Colpire i 'furbetti' delle targhe estere, ma non intralciare i frontalieri che usano legittimamente un'auto aziendale straniera per lavoro. È quello che intendono fare i sottosegretari del Ministero dell'interno italiano Stefano Candiani e Nicola Molteni, elaborando una norma che faccia distinzione tra lavoratori nella zona di confine e truffatori.
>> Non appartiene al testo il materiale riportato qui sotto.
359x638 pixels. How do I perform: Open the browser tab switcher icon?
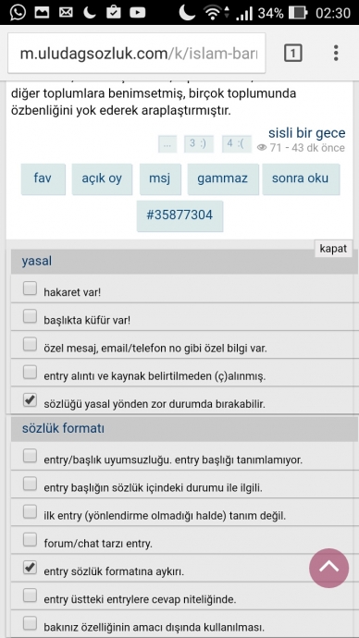coord(293,54)
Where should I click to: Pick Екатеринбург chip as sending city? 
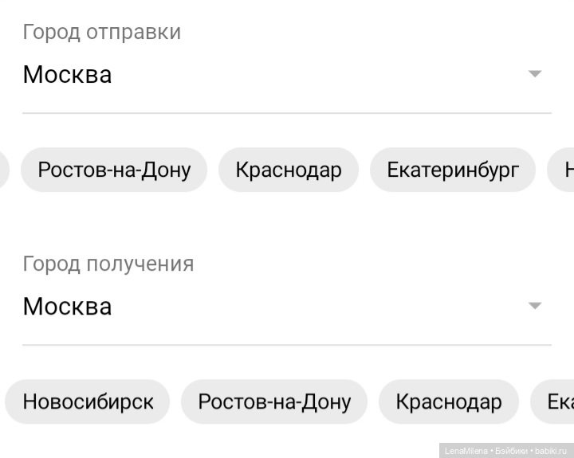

"Quello previsto nel decreto sicurezza - spiega Molteni all'agenzia Ansa - è un provvedimento sacrosanto perché consente di sanzionare coloro che fraudolentemente usano una targa estera per evadere le tasse italiane. Ci sono però da tutelare, giustamente, alcune situazioni. Per questo ci siamo messi al lavoro anche con le associazioni imprenditoriali arrivando a una nuova norma che permetta di distinguere meglio chi ha diritto da chi invece tenta una frode". La norma, aggiunge Molteni, "è già pronta ed è in attesa del giusto veicolo normativo, che stiamo predisponendo".
L'argomento, sottolinea Candiani, è stato affrontato negli scorsi mesi anche con le autorità svizzere negli incontri con l'ambasciatore elvetico Rita Adam e il Consigliere di Stato Norman Gobbi.